Some states have begun tightening telehealth prescribing rules, particularly around controlled substances. The DEA’s pandemic-era flexibilities, which allowed prescribing of Schedule II substances via telehealth without an in-person visit, have been partially rolled back. But non-controlled psychiatric medications like SSRIs and SNRIs don’t face the same restrictions, even though their clinical risks are substantial.

The American Psychiatric Association has expressed concern about AI in psychiatric care, emphasizing that psychiatric diagnosis requires the kind of nuanced clinical evaluation — observing affect, assessing thought process, building rapport, detecting subtleties in patient presentation — that current AI systems cannot perform. A chatbot can ask if you feel sad. It cannot observe that your affect is flat, that you’re avoiding eye contact, that your speech is pressured, or that your described symptoms don’t quite match your presentation. These are the details that change diagnoses and save lives.

Recent reporting has amplified these concerns. The proliferation of AI-powered mental health tools has accelerated in 2025, with multiple startups and established telehealth companies marketing AI-assisted psychiatric services. Investors continue to pour capital into the space, attracted by the scalability that AI promises. But scalability in mental health care has always been a double-edged proposition. Scale without quality isn’t access. It’s negligence at volume.

The Verge’s findings also intersect with a growing body of research on AI chatbot behavior in clinical contexts. Studies have shown that large language models can produce responses that sound clinically appropriate but are factually wrong or contextually inappropriate. They hallucinate — generating confident, plausible-sounding information that has no basis in reality. In a customer service context, that’s an inconvenience. In a prescribing context, it’s a potential catastrophe.

Consider the liability questions. If a patient receives an AI-recommended prescription, experiences a serious adverse event, and it turns out the chatbot failed to screen for a contraindicated condition, who is responsible? The clinician whose name is on the prescription? The company that built and deployed the AI? The platform that marketed the service? Current malpractice frameworks aren’t designed for this kind of distributed decision-making. And patients, who may not even realize they’re interacting primarily with an AI, are in no position to assess the quality of their care.

Informed consent is another casualty. Patients using these platforms may believe they’re receiving care from a human clinician who has reviewed their case in detail. The Verge’s investigation suggests that belief may be misplaced. If patients don’t know the extent of AI involvement in their care, they can’t meaningfully consent to it. That’s not just an ethical problem. It’s a legal one.

What Comes Next

The mental health crisis in America is not going to be solved by restricting technology. But it won’t be solved by deploying technology recklessly, either. AI has genuine potential to expand access to mental health screening, to help clinicians manage administrative burdens, to flag patients at high risk, and to support — not replace — clinical decision-making. The key word is support.

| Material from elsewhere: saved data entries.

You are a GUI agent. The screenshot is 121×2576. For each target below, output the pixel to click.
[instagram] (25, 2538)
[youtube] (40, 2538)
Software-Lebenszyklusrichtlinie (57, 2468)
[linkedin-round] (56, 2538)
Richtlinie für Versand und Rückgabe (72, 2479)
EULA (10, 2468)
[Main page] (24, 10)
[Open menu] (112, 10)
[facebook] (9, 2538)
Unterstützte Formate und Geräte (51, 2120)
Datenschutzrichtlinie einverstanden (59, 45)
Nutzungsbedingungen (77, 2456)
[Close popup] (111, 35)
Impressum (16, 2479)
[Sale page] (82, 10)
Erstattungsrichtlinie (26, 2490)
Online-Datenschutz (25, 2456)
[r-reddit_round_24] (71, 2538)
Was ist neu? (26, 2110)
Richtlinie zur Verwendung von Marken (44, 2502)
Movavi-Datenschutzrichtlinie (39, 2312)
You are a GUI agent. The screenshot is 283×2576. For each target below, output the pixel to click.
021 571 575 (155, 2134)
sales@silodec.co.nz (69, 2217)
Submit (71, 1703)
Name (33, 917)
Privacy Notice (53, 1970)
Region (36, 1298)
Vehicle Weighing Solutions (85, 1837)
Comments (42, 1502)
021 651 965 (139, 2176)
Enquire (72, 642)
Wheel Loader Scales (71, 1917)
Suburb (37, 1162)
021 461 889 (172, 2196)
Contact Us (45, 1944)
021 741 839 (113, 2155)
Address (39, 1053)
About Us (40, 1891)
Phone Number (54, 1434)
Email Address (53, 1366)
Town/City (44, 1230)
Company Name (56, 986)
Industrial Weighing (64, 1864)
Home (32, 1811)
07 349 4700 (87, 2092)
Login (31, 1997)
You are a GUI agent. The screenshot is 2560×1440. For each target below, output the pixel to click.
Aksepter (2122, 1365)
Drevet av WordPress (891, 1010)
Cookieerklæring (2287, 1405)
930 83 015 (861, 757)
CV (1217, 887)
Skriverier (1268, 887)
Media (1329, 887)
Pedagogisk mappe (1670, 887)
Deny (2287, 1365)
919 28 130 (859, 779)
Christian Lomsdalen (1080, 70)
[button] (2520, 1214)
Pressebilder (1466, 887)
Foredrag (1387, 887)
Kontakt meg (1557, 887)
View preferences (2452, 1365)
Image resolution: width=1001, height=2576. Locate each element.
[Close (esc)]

What The Verge uncovered at Cerebral isn’t AI supporting clinicians. It’s AI supplanting them. And doing so in a domain — psychiatric prescribing — where the consequences of error are severe and sometimes irreversible.

The industry needs guardrails. Congress has held hearings on AI in health care but hasn’t passed comprehensive legislation. The FDA is working on regulatory frameworks for AI-enabled medical devices but hasn’t addressed the telehealth prescribing gap. State legislatures are moving slowly. Professional organizations are issuing position statements that carry moral weight but no legal force.

Meanwhile, patients are getting prescriptions from chatbots.

The telehealth companies racing to integrate AI into psychiatric care would do well to remember a basic principle of medicine, one that predates both artificial intelligence and modern pharmacology by about two and a half millennia.

First, do no harm.

That principle doesn’t have a carve-out for software.